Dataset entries
============

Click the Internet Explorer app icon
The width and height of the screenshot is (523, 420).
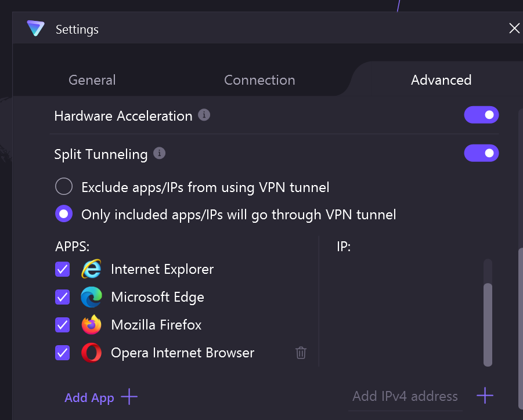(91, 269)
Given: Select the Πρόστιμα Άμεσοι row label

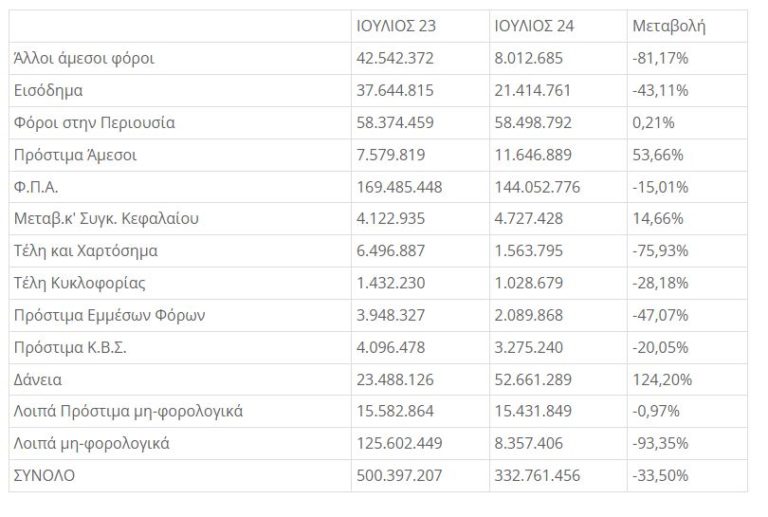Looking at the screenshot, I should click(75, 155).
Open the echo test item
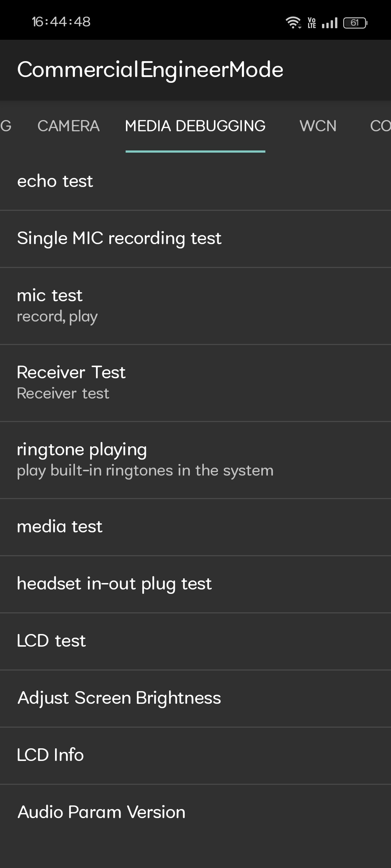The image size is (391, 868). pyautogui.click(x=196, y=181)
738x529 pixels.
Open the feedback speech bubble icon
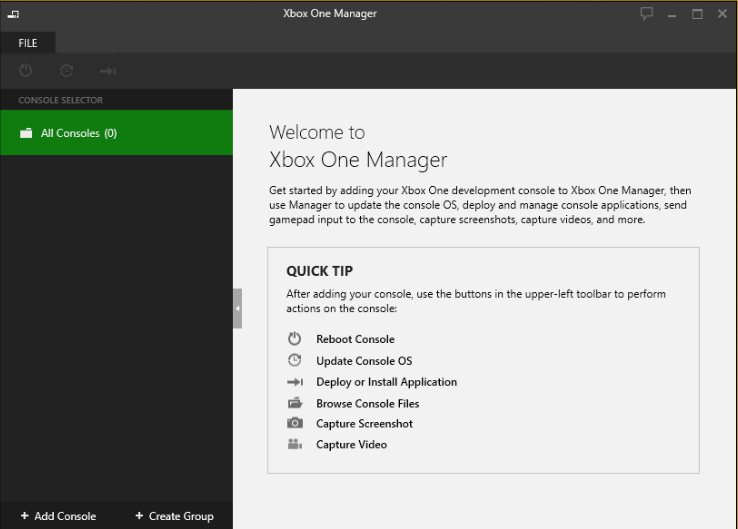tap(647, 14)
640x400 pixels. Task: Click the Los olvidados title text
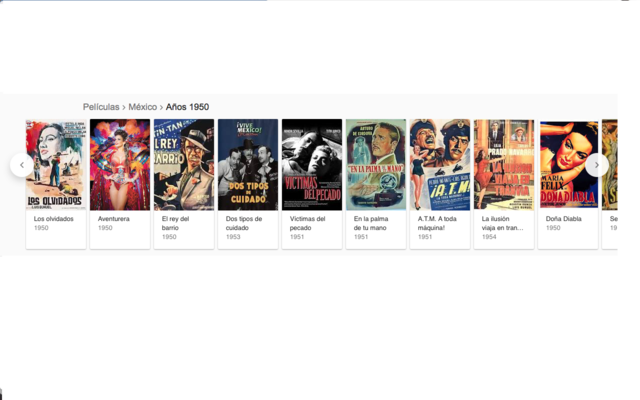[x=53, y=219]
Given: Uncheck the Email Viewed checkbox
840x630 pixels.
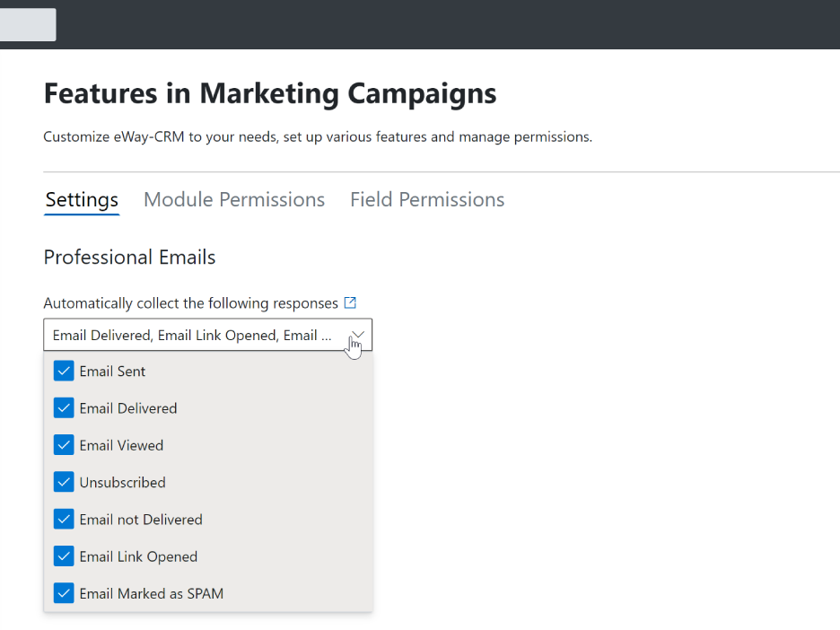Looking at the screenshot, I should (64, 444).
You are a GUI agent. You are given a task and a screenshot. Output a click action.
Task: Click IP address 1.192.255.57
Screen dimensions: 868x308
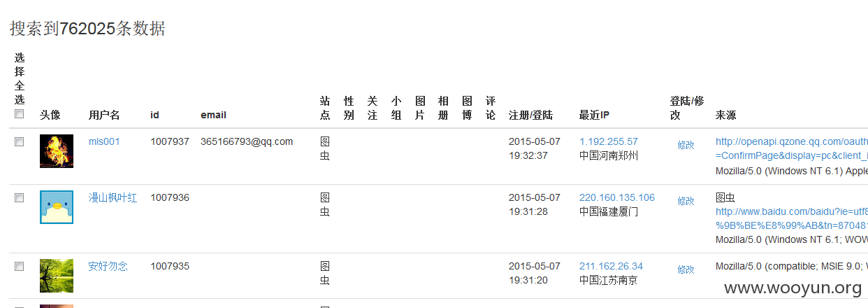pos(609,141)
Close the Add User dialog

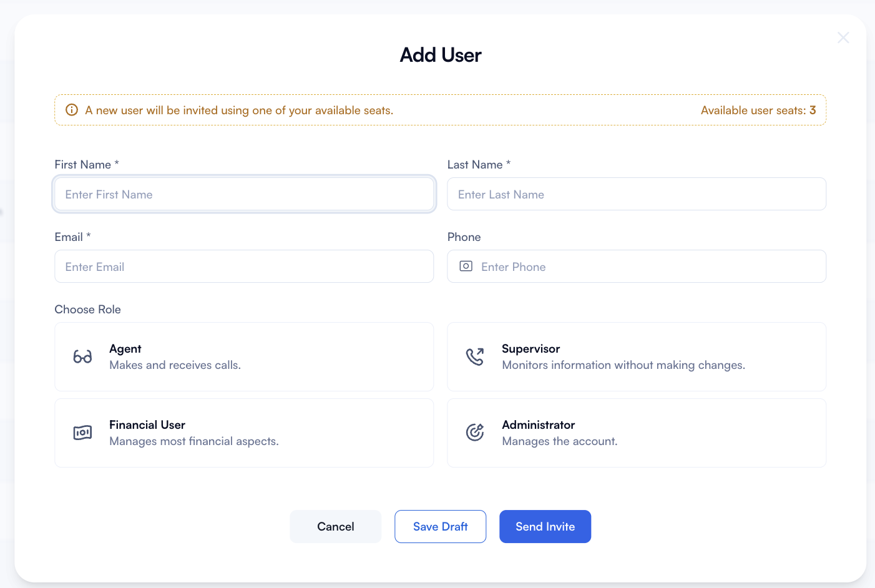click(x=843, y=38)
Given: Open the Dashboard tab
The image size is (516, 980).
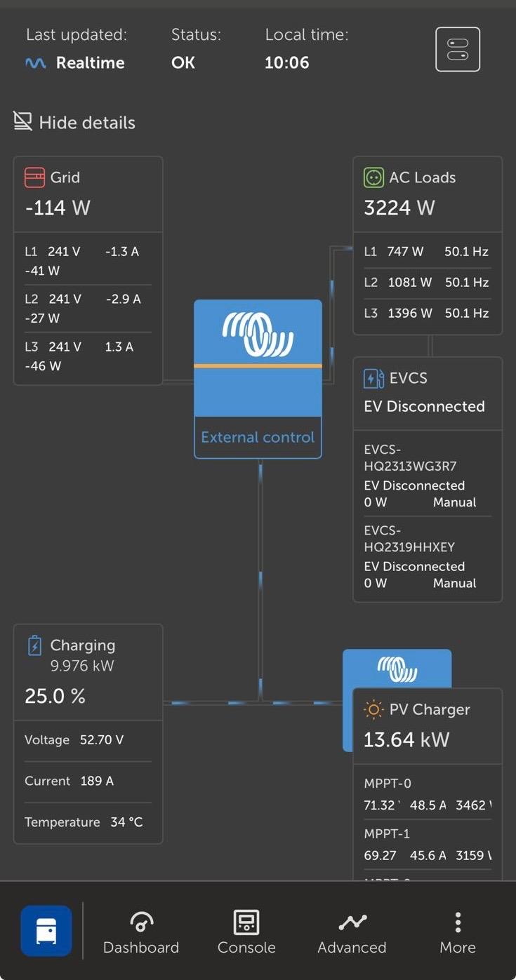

============

Return every entry word for word, minus the pictures.

Written answer
Click the Internet Explorer app icon
The width and height of the screenshot is (523, 420).
(91, 269)
Given: Select the Πρόστιμα Άμεσοι row label

Looking at the screenshot, I should click(75, 155).
Open the echo test item
The image size is (391, 868). pyautogui.click(x=196, y=181)
738x529 pixels.
Open the feedback speech bubble icon
tap(647, 14)
640x400 pixels. Task: Click the Los olvidados title text
[x=53, y=219]
Given: Uncheck the Email Viewed checkbox
840x630 pixels.
Looking at the screenshot, I should (64, 444).
You are a GUI agent. You are given a task and a screenshot. Output a click action.
Task: Click IP address 1.192.255.57
Screen dimensions: 868x308
pos(609,141)
Close the Add User dialog

click(x=843, y=38)
Given: Open the Dashboard tab
The image size is (516, 980).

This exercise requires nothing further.